This article shows you how to use vCommander 7.0+ to get a Kubernetes cluster up and running quickly on AWS, and to add the deployed cluster to vCommander’s inventory as a managed system. While there are many ways to deploy Kubernetes, this example solution uses the kubeadm deployment and installation method on CentOS 7 Linux, 64-bit architecture.


This article is intended for systems administrators, engineers and IT professionals. Previous experience with Linux, Docker and AWS is required.

Prerequisites

Before you begin, you must:

Overview

To provision a Kubernetes cluster on AWS with vCommander, you will carry out the following steps:

  • Create a CentOS 7 AMI in AWS.
  • Test an SSH connection to the deployed instance.
  • Create guest OS credentials for the “centos” user; these credentials are referenced by the workflows you will import.
  • Install a workflow plug-in step that automatically adds the deployed cluster to vCommander’s inventory.
  • Import completion workflows from the Embotics GitHub repository; these workflows will run once the cluster is deployed.
  • Create a custom attribute for the Kubernetes version.
  • Create a custom attribute for the managed system name.
  • Synchronize the inventory for your AWS managed system.
  • Create a service catalog entry for users to request a Kubernetes cluster.
  • Submit a service request.

Create a CentOS 7 AMI in AWS

Create a generic AMI in AWS to use as the base image for all nodes in the Kubernetes cluster.

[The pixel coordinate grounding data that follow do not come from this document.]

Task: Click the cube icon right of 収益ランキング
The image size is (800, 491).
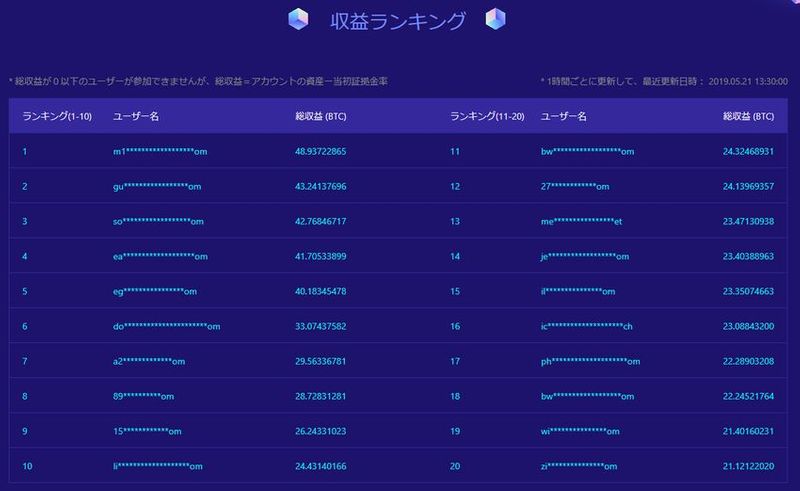Action: 496,20
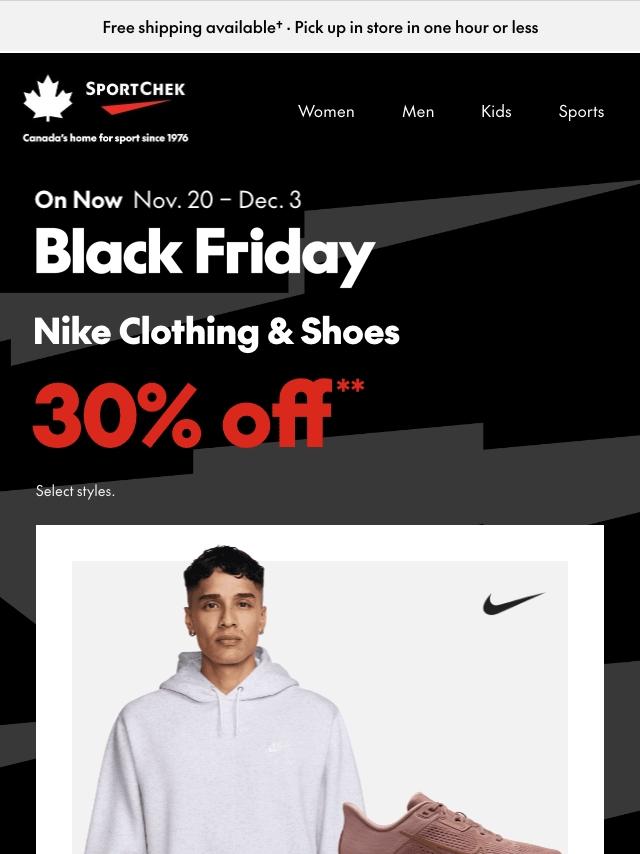Click the red SportChek swoosh mark
Viewport: 640px width, 854px height.
[x=135, y=107]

  1. Log into the AWS console, navigate to EC2, and click Launch Instance.
  2. Choose an Amazon Machine Image (AMI): Go to the AWS Marketplace tab, search for “centos”, and select CentOS 7 (x86_64) - with Updates HVM. This image has no software cost, but will incur AWS usage fees.
  3. Review the AMI details and click Continue.
  4. Instance Type page: Select “t2.medium”.  T2.Medium is a good starting point for Kubernetes deployments. You may want to choose a larger instance type, depending on your application workloads. Click Next: Configure Instance Details.
  5. Configure Instance Details page: Configure options appropriate for your organization. Click Next: Add Storage.
  6. Add Storage page: Kubernetes can run on any storage class or volume type. Keep the default size of 8 GiB. Click Next: Add Tags.
  7. Add Tags page: Add tags as required. Click Next: Configure Security Group.
  8. On the Configure Security Group page, configure the following firewall rules:
    • SSH: TCP port 22
    • Custom TCP: TCP port 6443
  9. Click Review and Launch.
  10. A dialog appears, prompting you to select an existing key pair or create a new one. If you already have an AWS key pair, select it in the list. If not, select Create a new key pair. Enter a key pair name, such as kubernetes-aws-vcommander, and click Download Key Pair. See Managing Key Pairs in the vCommander documentation to learn more.
  11. Save the .pem file to a known location.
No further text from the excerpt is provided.